*The exercise*
Reproduce, word for word, the part of the items that opens with the line containing "Given: Open the comments panel icon" and closes with the line containing "Action: tap(184, 290)", including both of those lines. Leave the pictures out of your answer.

(Records for locating described items)
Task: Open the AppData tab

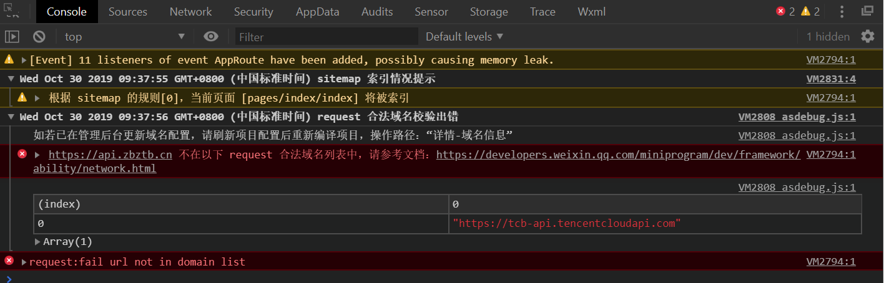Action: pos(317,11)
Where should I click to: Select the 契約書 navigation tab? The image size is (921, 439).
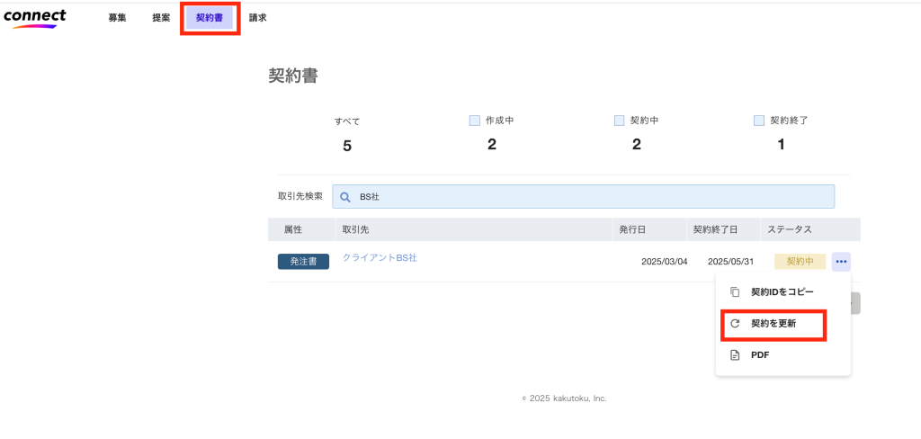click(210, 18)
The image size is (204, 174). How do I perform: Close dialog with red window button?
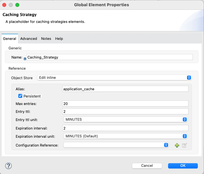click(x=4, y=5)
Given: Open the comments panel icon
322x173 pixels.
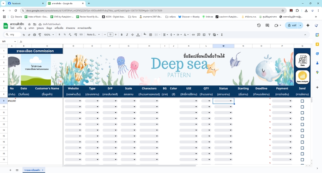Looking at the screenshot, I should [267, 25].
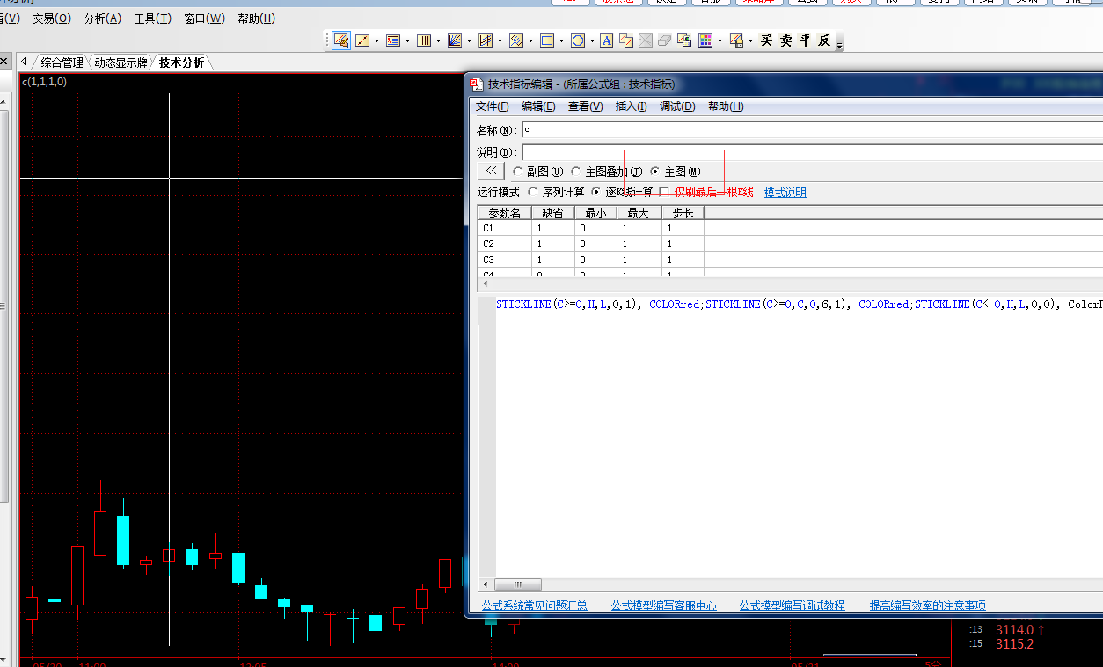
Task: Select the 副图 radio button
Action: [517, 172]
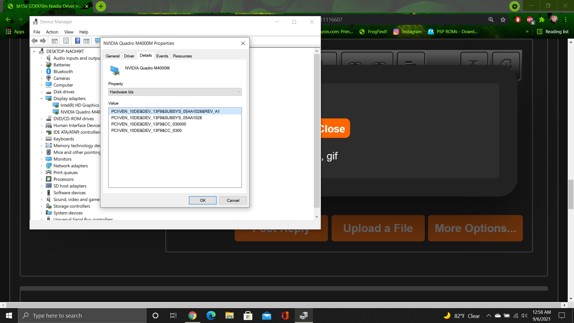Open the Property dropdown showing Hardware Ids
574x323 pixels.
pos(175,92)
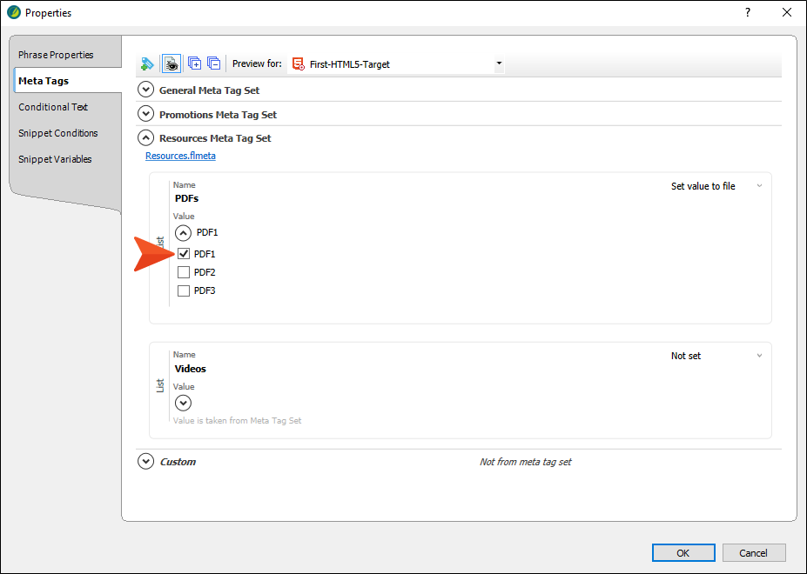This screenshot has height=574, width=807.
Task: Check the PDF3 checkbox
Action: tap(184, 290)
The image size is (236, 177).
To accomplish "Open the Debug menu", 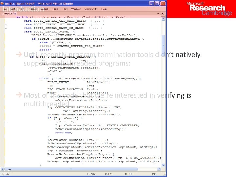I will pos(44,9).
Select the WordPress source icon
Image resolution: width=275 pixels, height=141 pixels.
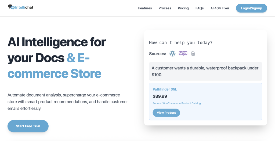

*Task solution*
Given: Open the comments panel icon
322x173 pixels.
Looking at the screenshot, I should [267, 25].
Task: Select the 副图 radio button
Action: [517, 172]
Open the Property dropdown showing Hardware Ids
574x323 pixels.
pos(175,92)
This screenshot has height=574, width=807.
Task: Check the PDF3 checkbox
Action: tap(184, 290)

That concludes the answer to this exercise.